**Your task**
Repeat the entries word for word. Leave nothing out.

Segment Start: The data

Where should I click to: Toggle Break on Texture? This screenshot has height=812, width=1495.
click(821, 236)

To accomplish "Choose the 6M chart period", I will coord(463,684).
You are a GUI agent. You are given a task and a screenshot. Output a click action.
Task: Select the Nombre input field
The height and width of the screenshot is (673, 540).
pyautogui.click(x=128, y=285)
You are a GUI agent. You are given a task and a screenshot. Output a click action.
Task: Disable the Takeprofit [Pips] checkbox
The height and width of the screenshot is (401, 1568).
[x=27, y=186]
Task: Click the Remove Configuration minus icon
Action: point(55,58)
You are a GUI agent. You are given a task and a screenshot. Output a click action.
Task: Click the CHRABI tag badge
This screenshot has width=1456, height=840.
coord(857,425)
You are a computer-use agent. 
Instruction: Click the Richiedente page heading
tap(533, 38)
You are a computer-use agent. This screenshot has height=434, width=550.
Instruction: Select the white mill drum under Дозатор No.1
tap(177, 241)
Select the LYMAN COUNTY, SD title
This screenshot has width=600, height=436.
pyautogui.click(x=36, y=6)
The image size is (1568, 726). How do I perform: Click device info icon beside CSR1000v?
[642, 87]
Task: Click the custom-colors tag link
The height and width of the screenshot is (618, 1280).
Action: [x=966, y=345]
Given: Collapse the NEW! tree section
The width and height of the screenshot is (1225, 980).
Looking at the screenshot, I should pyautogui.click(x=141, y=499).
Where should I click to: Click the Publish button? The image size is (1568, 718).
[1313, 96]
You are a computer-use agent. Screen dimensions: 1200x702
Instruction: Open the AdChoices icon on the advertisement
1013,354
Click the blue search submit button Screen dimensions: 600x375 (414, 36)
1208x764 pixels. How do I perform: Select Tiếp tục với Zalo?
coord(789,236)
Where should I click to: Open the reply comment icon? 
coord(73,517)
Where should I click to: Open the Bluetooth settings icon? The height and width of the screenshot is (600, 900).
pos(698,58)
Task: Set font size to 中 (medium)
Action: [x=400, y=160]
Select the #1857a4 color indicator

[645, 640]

Segment End: The data

**Answer box**
Where should I click to: Toggle Break on Texture? This screenshot has height=812, width=1495.
click(821, 236)

To accomplish "Choose the 6M chart period", I will coord(463,684).
You are a GUI agent. You are given a task and a screenshot. Output a click action.
Task: Select the Nombre input field
The height and width of the screenshot is (673, 540).
pyautogui.click(x=128, y=285)
You are a GUI agent. You are given a task and a screenshot. Output a click action.
Task: Disable the Takeprofit [Pips] checkbox
The height and width of the screenshot is (401, 1568).
[x=27, y=186]
Task: Click the Remove Configuration minus icon
Action: point(55,58)
You are a GUI agent. You are given a task and a screenshot. Output a click action.
Task: Click the CHRABI tag badge
This screenshot has width=1456, height=840.
coord(857,425)
You are a computer-use agent. 
Instruction: Click the Richiedente page heading
tap(533, 38)
You are a computer-use agent. This screenshot has height=434, width=550.
Instruction: Select the white mill drum under Дозатор No.1
tap(177, 241)
Select the LYMAN COUNTY, SD title
This screenshot has width=600, height=436.
pyautogui.click(x=36, y=6)
The image size is (1568, 726). How do I perform: Click device info icon beside CSR1000v?
[642, 87]
Task: Click the custom-colors tag link
The height and width of the screenshot is (618, 1280).
Action: [x=966, y=345]
Given: Collapse the NEW! tree section
The width and height of the screenshot is (1225, 980).
Looking at the screenshot, I should pyautogui.click(x=141, y=499).
Where should I click to: Click the Publish button? The image size is (1568, 718).
[1313, 96]
You are a computer-use agent. Screen dimensions: 1200x702
Instruction: Open the AdChoices icon on the advertisement
1013,354
Click the blue search submit button Screen dimensions: 600x375 (414, 36)
1208x764 pixels. How do I perform: Select Tiếp tục với Zalo?
coord(789,236)
Where should I click to: Open the reply comment icon? 
coord(73,517)
Where should I click to: Open the Bluetooth settings icon? The height and width of the screenshot is (600, 900).
pos(698,58)
Task: Set font size to 中 (medium)
Action: [x=400, y=160]
Select the #1857a4 color indicator

[645, 640]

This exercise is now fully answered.